End of Zune time
Like probably everyone else, I was amused when the news broke that most 30gb Zune players died simultaneously on the morning of December 31st, 2008. I looked like a blunder of epic proportions on Microsoft's part (Epic Fail, as it's called now). However, now that more information is available it's apparent that it's not really Microsoft fault. The only thing they can be blamed for is trusting the drivers Freescale provided for their parts. It's not unreasonable to assume that a big semiconductor maker would properly unit test their drivers. That did not happen, as a look at the source code reveals.
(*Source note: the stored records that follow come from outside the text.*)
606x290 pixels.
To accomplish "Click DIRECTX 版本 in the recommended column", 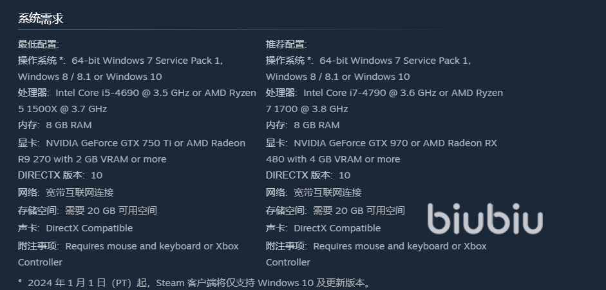I will click(x=299, y=175).
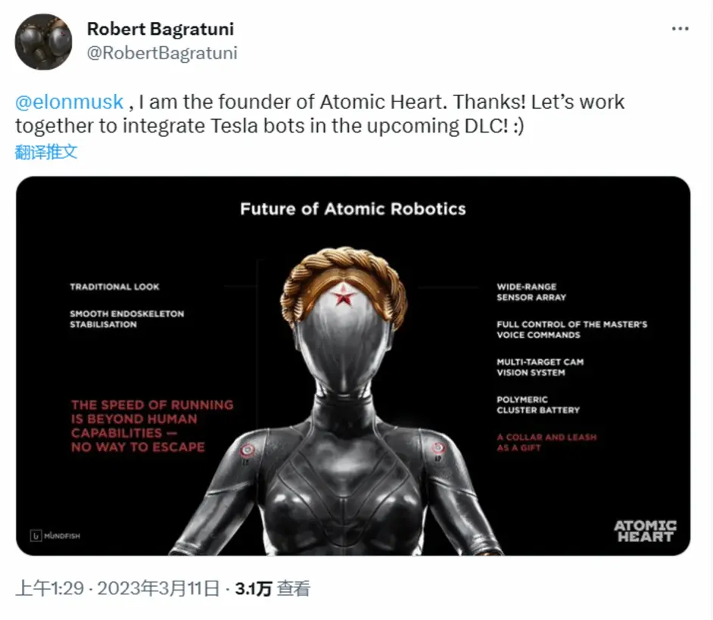Click the "Polymeric cluster battery" label
The width and height of the screenshot is (713, 620).
click(x=537, y=404)
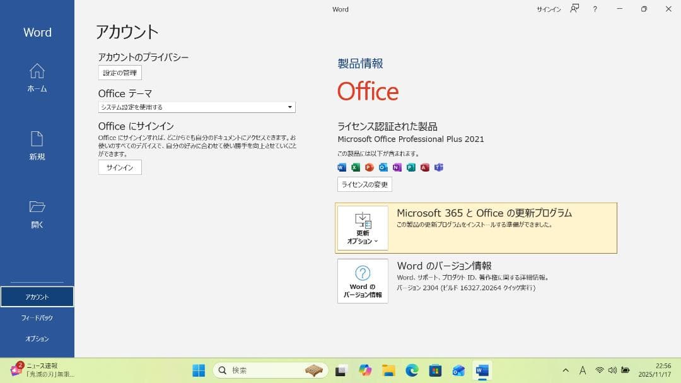Click the speaker icon in the system tray
The height and width of the screenshot is (383, 681).
tap(612, 370)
Someone helpfully posted the source code of the driver here. The guilty loop is located at line 259:
while (days > 365)
{
if (IsLeapYear(year))
{
if (days > 366)
{
days -= 366;
year += 1;
}
}
else
{
days -= 365;
year += 1;
}
}
At first, it looks like a simple off-by-one error. If it's a leap year, and the last day in the year (366), nothing is substracted and the loop never stops. However, replacing "days > 366" with "days >= 366" is incorrect as well, because that would set day to 0. Before I give the correct solution, let's look at some more problems with this driver.
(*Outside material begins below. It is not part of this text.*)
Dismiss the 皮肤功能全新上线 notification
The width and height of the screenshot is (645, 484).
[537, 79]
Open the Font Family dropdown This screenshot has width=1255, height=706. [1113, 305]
The same loop, albeit slightly modified, is used in a different part of the driver:
while (day > 365)
{
if (IsLeapYear(year))
{
numOfLeap++;
if (day > 366)
{
OALMSG(OAL_RTC&&OAL_INFO, (TEXT("Leap Year: %u"),year));
day -= 366;
year += 1;
OALMSG(OAL_RTC&&OAL_INFO, (TEXT(", Days left: %u\r\n"),day));
}
else
{
OALMSG(OAL_ERROR, (TEXT("ERROR calculate day\r\n")));
break;
}
}
else
{
OALMSG(OAL_RTC&&OAL_INFO, (TEXT("Not Leap Year: %u"),year));
day -= 365;
year += 1;
OALMSG(OAL_RTC&&OAL_INFO, (TEXT(", Days left: %u\r\n"),day));
}
}
The irony here is that although it pops out an error message when days is 366, it breaks the loop and cotinues as if nothing happened, actually creating the correct results. Here, a unit test wouldn't have shown any problems, save for the debug message.
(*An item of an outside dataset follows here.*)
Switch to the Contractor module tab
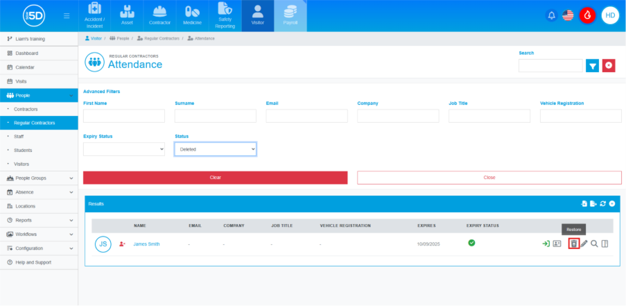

It's a bit unclear at first whether the first day in this timestamp schema is supposed to be 1 or 0. Consider this validity check for date input:
if ((lpst->wYear < ORIGINYEAR) || (lpst->wYear > MAXYEAR)) return FALSE;if ((lpst->wMonth < 1) ||(lpst->wMonth > 12)) return FALSE;if((lpst->wDay < 0) ||(lpst->wDay > month_tab[lpst->wMonth-1])) return FALSE;if ((lpst->wHour > 23) ||(lpst->wMinute > 59) ||(lpst->wSecond > 59)) return FALSE;
This code would let day 0 pass. It also doesn't have a problem with negative hours, minutes and seconds, but that's beside the point. The #define block at the top of the source file reveals that day 1 is supposed to be the first day:
#define JAN1WEEK 2 // Jan 1 1980 is a Tuesday #define GetDayOfWeek(X) (((X-1)+JAN1WEEK)%7)
With that cleared up, the solution for the loop is that the boundary is variable, not constant. In a normal year, it needs to keep going until 365 days or less are left. In a leap year, the number is 366. Of course, since the actual year in unknown until the end of the (correct) loop, you can't simply decide that beforehand. The shortest fix would be just to break if 366 days are left in a leap year. Someone also provided this replacement for the loop:
while (days > 365+IsLeapYear(year))
{
days -= 365+IsLeapYear(year);
year++;
}
High marks for simplicity and elegance, low marks for calling the leap year check twice per loop. I propose:
while (days > (daysInYear = IsLeapYear(year) ? 366 : 365))
{
days -= daysInYear;
year++;
}
I'll be interested to see how they end up fixing it and if they decide to take on the other issues as well.